Directions
Return nothing but the lines from the line containing "Select Проводник from" through the last line of the records, reproduced exactly.

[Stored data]
------------------------------------------------------------

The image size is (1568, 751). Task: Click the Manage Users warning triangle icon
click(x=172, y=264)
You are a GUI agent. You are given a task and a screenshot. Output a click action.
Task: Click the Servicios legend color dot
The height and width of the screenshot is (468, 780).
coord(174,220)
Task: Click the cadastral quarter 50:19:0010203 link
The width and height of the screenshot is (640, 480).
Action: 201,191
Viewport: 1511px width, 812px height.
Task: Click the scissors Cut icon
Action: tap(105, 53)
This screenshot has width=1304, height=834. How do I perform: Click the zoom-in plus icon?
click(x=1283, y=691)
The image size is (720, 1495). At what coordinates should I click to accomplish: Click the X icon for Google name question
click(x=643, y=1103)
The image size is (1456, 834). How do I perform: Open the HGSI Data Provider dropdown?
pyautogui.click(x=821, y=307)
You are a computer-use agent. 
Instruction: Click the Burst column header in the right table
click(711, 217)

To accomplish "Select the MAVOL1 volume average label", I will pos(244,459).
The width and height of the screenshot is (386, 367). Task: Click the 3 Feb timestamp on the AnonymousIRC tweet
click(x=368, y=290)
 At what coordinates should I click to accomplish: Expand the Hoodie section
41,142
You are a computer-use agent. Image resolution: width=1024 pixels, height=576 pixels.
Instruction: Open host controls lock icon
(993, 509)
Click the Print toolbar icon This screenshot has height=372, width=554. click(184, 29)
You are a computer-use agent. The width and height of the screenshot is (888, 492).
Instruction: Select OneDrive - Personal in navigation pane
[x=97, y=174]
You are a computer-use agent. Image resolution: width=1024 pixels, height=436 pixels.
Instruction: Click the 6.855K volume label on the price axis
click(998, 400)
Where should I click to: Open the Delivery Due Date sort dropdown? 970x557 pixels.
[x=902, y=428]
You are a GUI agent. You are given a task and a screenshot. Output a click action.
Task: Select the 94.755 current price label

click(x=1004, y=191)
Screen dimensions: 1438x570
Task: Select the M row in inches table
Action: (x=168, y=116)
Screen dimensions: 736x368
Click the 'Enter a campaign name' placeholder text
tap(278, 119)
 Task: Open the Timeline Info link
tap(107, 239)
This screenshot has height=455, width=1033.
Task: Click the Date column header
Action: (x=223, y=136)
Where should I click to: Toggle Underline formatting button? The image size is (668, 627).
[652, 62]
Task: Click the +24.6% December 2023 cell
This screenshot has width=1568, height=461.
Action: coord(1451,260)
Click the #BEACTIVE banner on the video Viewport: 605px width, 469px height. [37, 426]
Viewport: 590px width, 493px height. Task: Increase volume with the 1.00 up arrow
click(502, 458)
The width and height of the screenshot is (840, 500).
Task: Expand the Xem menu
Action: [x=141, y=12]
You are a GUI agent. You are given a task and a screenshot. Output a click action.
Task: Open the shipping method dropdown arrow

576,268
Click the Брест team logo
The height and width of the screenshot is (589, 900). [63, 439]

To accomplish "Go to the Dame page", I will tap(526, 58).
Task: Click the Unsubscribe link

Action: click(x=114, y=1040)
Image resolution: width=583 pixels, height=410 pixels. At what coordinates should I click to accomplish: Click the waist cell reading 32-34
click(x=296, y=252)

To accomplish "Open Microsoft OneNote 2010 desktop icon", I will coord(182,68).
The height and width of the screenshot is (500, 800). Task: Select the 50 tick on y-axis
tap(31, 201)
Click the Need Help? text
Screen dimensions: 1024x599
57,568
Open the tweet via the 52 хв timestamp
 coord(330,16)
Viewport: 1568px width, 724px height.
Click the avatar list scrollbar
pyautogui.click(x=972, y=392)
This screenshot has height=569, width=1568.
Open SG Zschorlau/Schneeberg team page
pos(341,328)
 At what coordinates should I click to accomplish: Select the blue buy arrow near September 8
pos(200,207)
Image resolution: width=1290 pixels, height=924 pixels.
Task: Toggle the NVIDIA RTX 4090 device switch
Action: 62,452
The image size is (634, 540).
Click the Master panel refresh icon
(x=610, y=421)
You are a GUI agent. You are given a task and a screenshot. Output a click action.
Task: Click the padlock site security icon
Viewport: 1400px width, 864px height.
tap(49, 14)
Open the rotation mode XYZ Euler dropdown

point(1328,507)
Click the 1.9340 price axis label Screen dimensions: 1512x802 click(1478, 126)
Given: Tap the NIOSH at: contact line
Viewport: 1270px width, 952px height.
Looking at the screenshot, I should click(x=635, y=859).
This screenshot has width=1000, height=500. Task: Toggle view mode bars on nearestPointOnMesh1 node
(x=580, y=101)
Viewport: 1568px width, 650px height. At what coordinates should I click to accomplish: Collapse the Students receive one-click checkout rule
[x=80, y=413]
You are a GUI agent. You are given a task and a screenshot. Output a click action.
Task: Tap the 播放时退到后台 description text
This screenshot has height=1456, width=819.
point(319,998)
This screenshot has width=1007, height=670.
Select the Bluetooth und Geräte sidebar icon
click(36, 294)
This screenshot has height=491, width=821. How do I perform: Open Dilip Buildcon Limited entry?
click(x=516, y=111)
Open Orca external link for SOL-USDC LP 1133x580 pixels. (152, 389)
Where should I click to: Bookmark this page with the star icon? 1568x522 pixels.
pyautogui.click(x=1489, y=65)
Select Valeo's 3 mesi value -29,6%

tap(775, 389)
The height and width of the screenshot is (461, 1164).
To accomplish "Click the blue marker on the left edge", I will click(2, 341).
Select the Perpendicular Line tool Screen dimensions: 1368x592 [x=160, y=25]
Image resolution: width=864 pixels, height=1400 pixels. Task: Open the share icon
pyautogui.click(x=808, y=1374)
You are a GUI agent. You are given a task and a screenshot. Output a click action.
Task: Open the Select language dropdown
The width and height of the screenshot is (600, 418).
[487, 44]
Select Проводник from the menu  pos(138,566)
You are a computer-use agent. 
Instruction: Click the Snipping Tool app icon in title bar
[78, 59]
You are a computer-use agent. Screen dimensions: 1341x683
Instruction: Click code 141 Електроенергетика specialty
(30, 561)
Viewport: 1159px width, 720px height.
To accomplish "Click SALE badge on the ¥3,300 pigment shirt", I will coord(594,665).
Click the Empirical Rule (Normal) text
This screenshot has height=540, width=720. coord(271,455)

------------------------------------------------------------

Written response
Select Проводник from the menu  pos(138,566)
You are a computer-use agent. 
Instruction: Click the Snipping Tool app icon in title bar
[78, 59]
You are a computer-use agent. Screen dimensions: 1341x683
Instruction: Click code 141 Електроенергетика specialty
(30, 561)
Viewport: 1159px width, 720px height.
To accomplish "Click SALE badge on the ¥3,300 pigment shirt", I will coord(594,665).
Click the Empirical Rule (Normal) text
This screenshot has height=540, width=720. coord(271,455)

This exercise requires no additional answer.